In More Effective C++, an interesting point brought up is that mixing array's and polymorphism is a bad idea. For eg:
class Base {
public:
Base(int y) : a(y) {}
int a;
};
class D : public Base {
public:
D(int w, int y) : Base(y), c(w) {}
int c;
};
std::ostream& operator<<(std::ostream& os, const Base &obj )
{
os << obj.a << std::endl;
return os;
}
// This function will work perfectly well if i pass in a `Base` array,
// but if i pass in `D` array we are going to run into some problems.
// Namely that `arr[i+1] = &arr[i] + sizeof(Base)` will not progress
// the array correctly for a `D` array.
void printArray(const Base arr[]) {
for (int i = 0; i < 5; ++i) {
std::cout << arr[i];
}
}
int main() {
D arr[5] = { D(0, 10), D(1, 11), D(2, 12), D(3, 13), D(4, 14)};
printArray(arr); // This compiles without complaint! I understand that the
// conversion is legal, but it seems like a warning
// about this would be a good idea.
}
Note: I know this is bad design but is to illustrate a point.
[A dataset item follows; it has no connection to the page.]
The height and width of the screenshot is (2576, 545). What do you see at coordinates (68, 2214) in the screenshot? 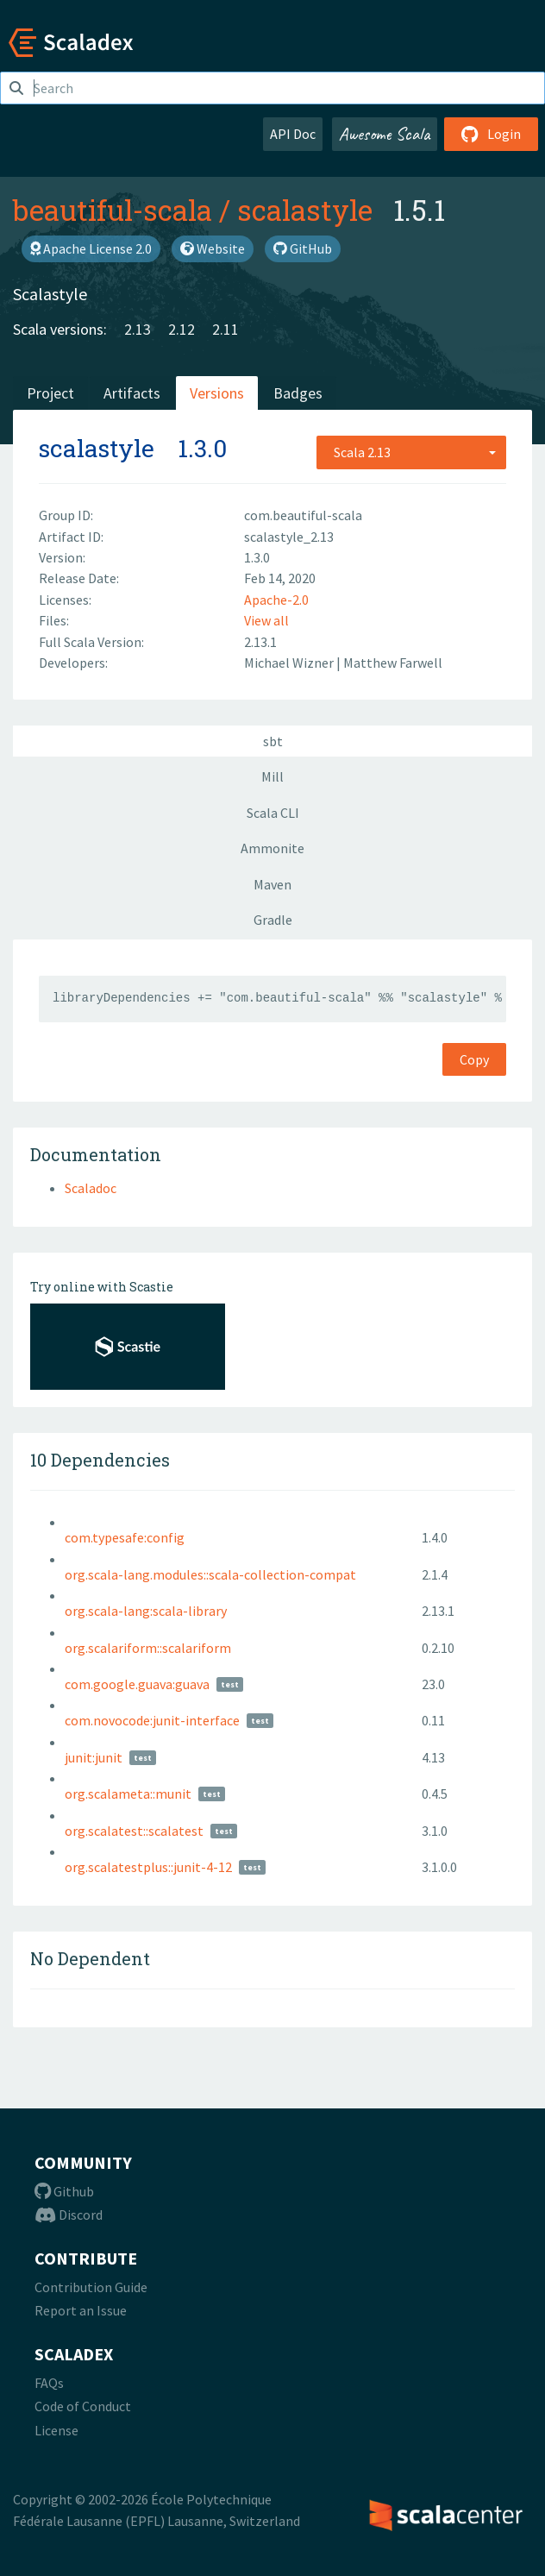
I see `Discord` at bounding box center [68, 2214]. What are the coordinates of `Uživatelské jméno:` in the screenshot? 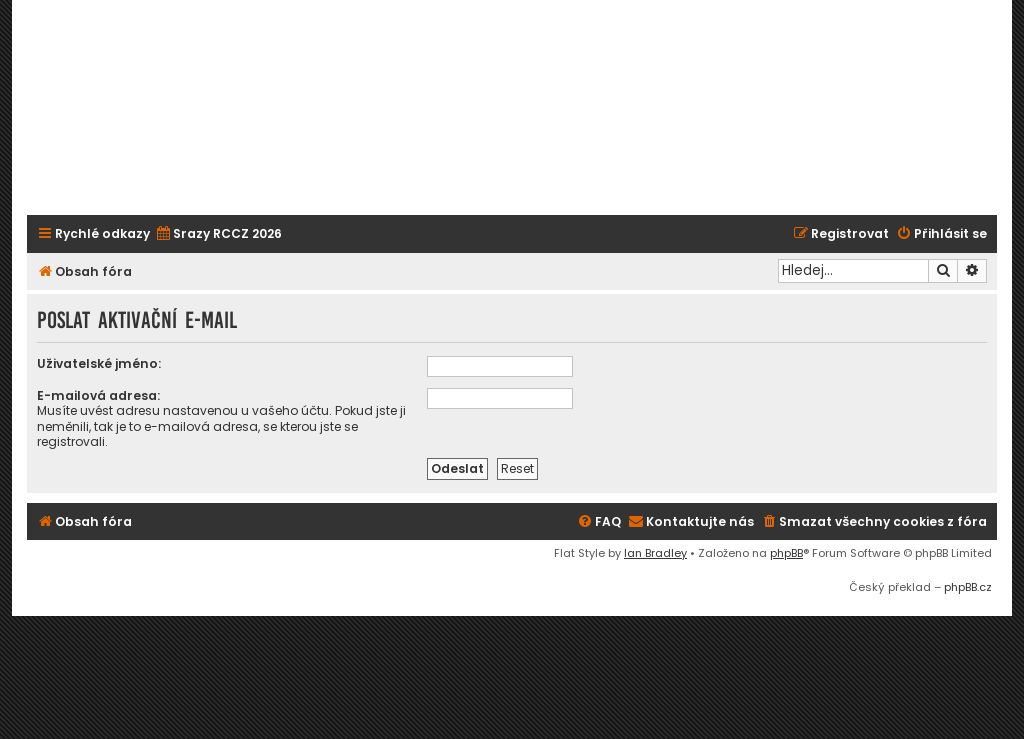 It's located at (99, 363).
The problem here is that when mixing these two in the way i have above, when we iterate through the array to print we will not progress the element of the array by the correct amount (ie we move by sizeof(Base)
instead of sizeof(D)
). This results in the output:
10
0
11
1
12
[Live example.]
(And i am guessing that calling the operator<<
like this is probably UB).
When compiling with g++ -std=c++1y -Wall -Weffc++ -pedantic main.cpp
I get no warnings or errors.
A compiler could do a lot of static analyzing, and could know that the pointer arr
in the function is used as an array with unexpected results.
However, doing that is slow and uses a lot (more) of memory, and programmers are generally impatient and want their compilations to be done as quick as possible using as little other resources as possible too. Therefore most compilers only do static analyzes that are relatively quick and easy, leaving the hard work to dedicated static analyzers.